[What is expected]
Convert the entries from the line containing "You are a GUI" through the end of the entries into a JSON list of strings, one string per line, skipping blank lines. Leave the pictures out of the answer.

--- Start Stored rows ---

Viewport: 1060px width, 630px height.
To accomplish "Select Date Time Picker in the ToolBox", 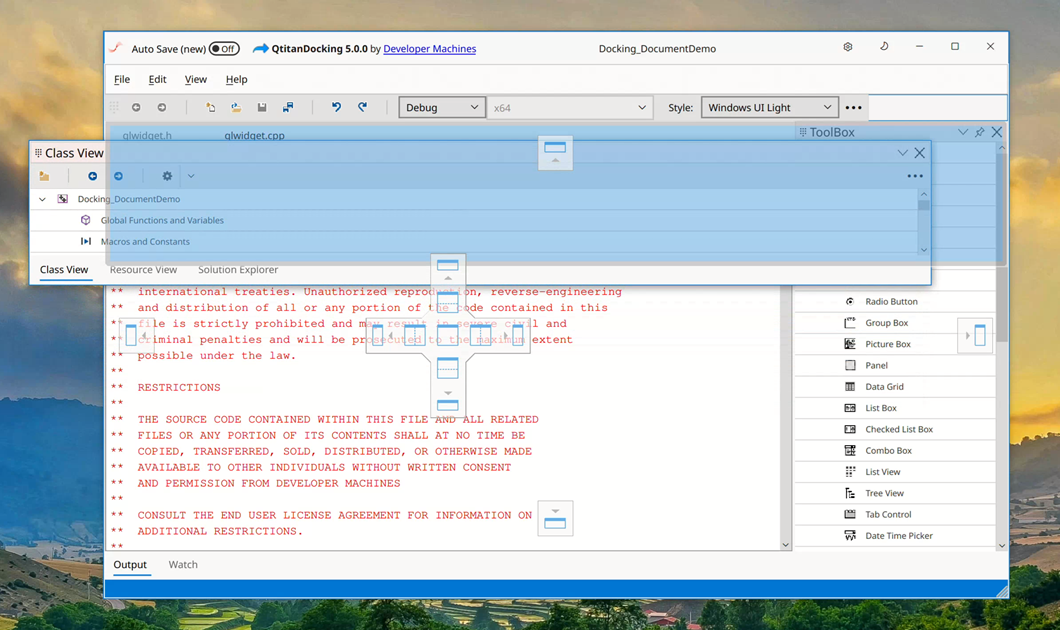I will [x=890, y=535].
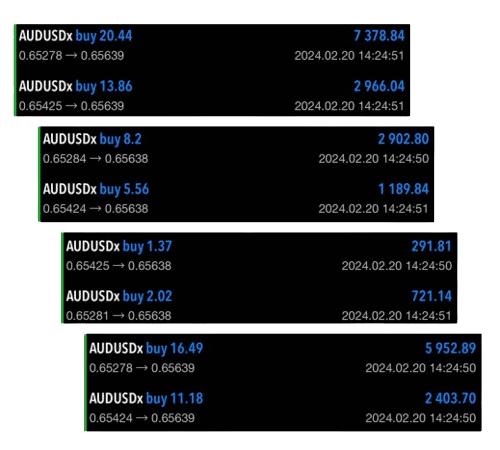Open the AUDUSDx buy 11.18 trade entry
Image resolution: width=500 pixels, height=450 pixels.
283,408
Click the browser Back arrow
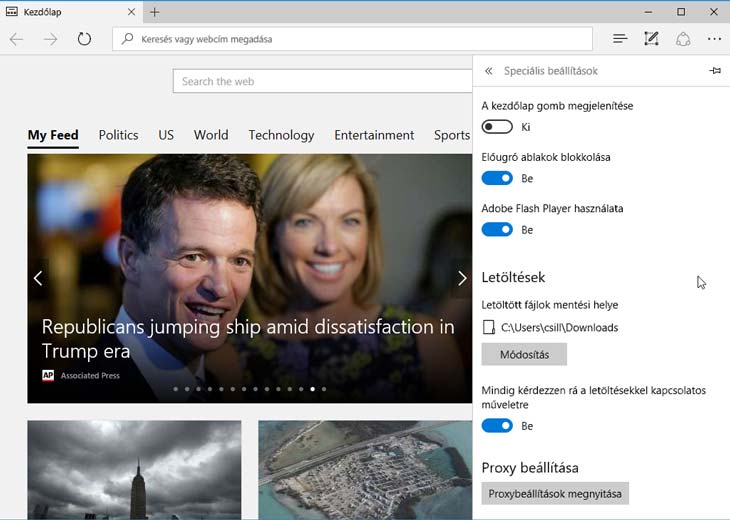This screenshot has width=730, height=520. pyautogui.click(x=17, y=39)
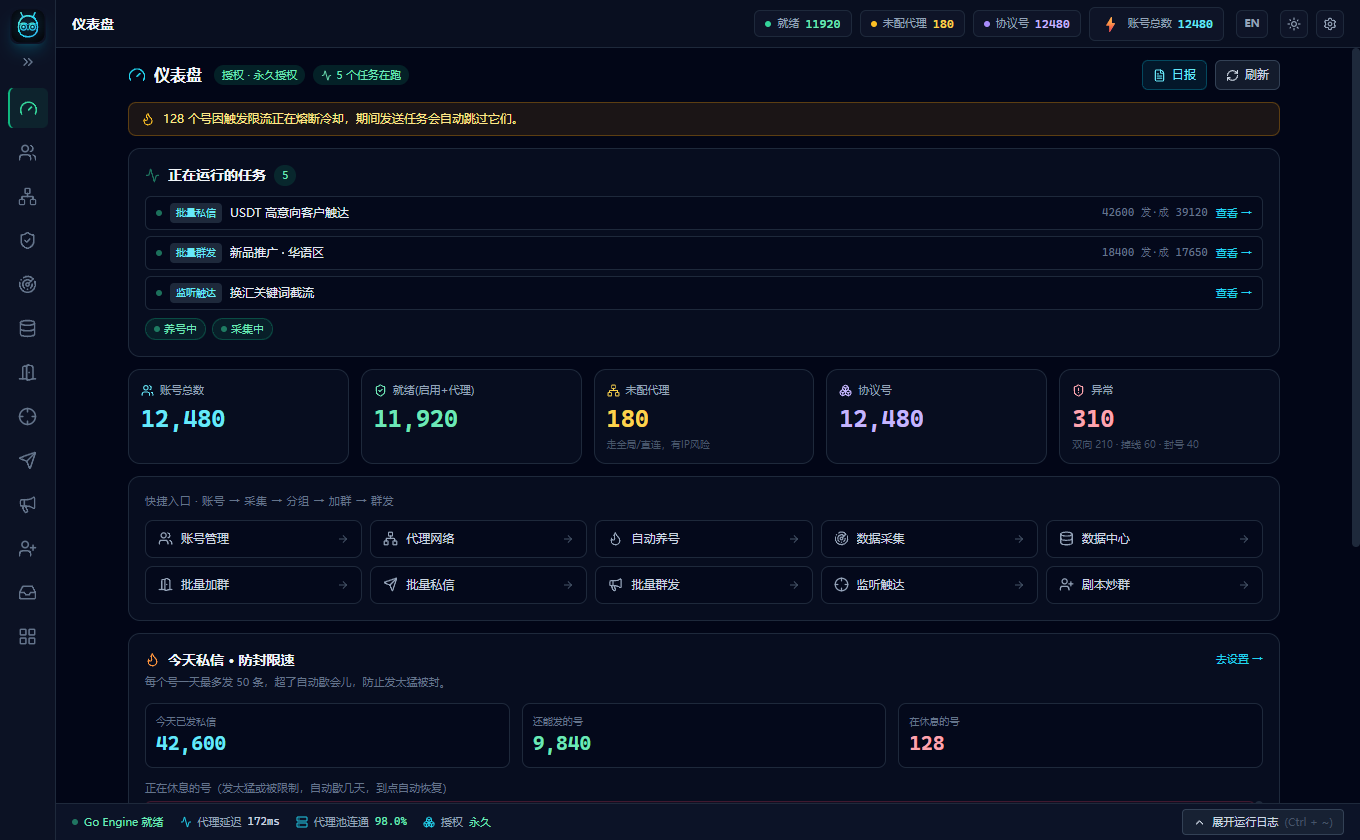Open the accounts (users) sidebar icon

[x=28, y=153]
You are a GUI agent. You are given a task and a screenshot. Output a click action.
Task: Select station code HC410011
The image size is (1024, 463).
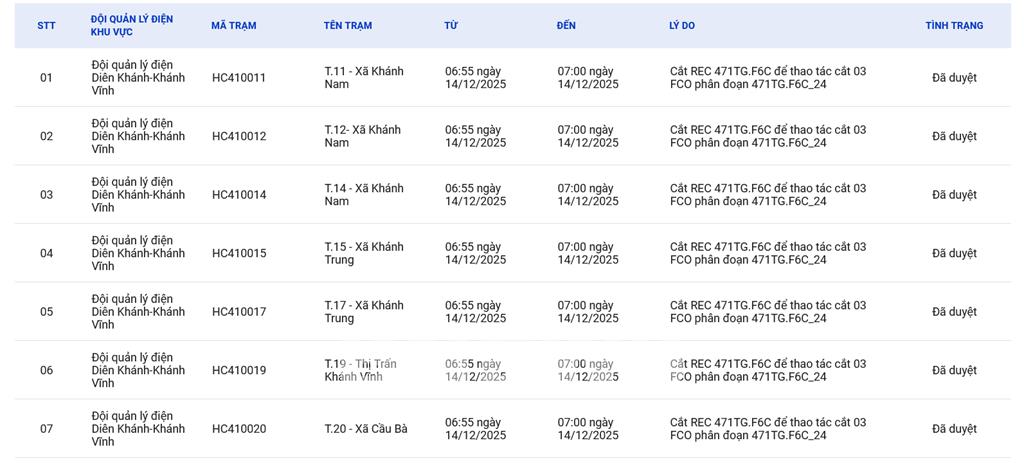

--- End Stored rows ---

[Response to the task]
[
  "You are a GUI agent. You are given a task and a screenshot. Output a click action.",
  "Task: Select station code HC410011",
  "The image size is (1024, 463)."
]